Nike has launched a new recyclable shoe, the new Nike ISPA Link Axis, which the company says it is the first exploration into a fully circular shoe.
According to the shoe giant, every part of the shoe can be recycled. It uses interlocking components, fewer materials than conventional shoes and zero glue. Namely, it uses 100% polyester Flyknit upper that’s engineered to fit over the outsole –– compared to traditional cut-and-sew method. The company also used scrap airbag material for its 100% recycled TPU tooling.
The shoe is part of Nike’s ISPA –– Improvise, Scavenge, Protect, Adapt –– design philosophy that focuses on experimentation and reimagined products. Nike said the product moves it closer to a circular vision, which is a closed-loop system that yields no waste.
“A good shoe is flexible and durable,” Nike said in its announcement. “Traditionally, designers use glue and other bonding elements to achieve these aims, but that makes a shoe nearly impossible to disassemble and recycle.

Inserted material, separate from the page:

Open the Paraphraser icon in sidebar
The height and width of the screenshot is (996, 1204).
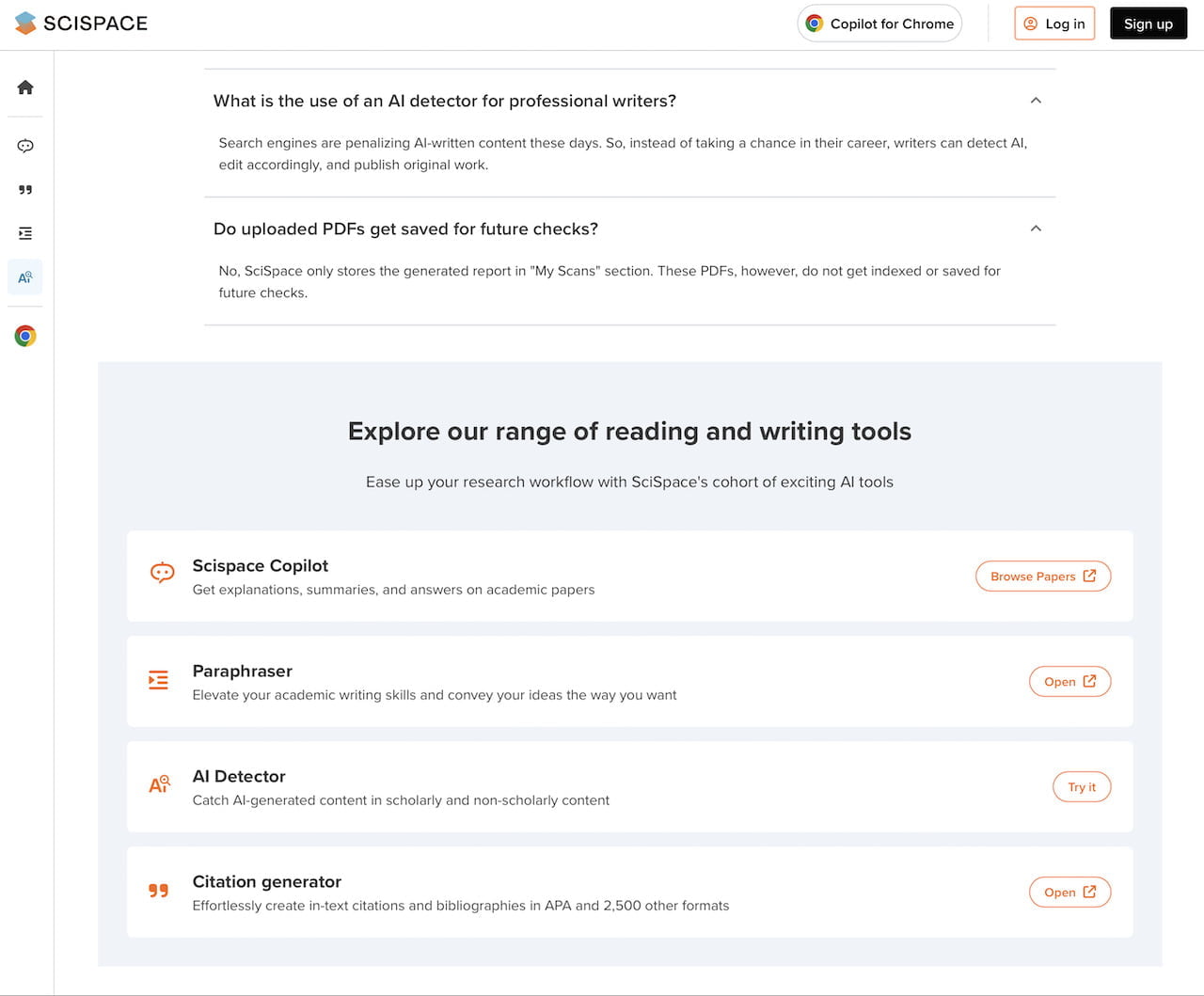point(25,233)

Recycling shoes usually requires shredding, an energy-intensive process that limits how the recycled materials can be used. Creating a shoe that can be taken apart would reduce the carbon footprint of the product and open up new possibilities for its life cycle.”
Nike has worked on shoes designs focused on sustainability for the past several years. The company introduced its Space Hippie collection in 2020, with products made from space junk. Its 2020 Olympic designs were also touted as designed with minimal waste. The company also put out its 2019 Circular Design Guide, an open-source workbook that intends to share learnings and insights with the design community.
The first prototype of the Link Axis debuts Sept. 12 on SNKRS.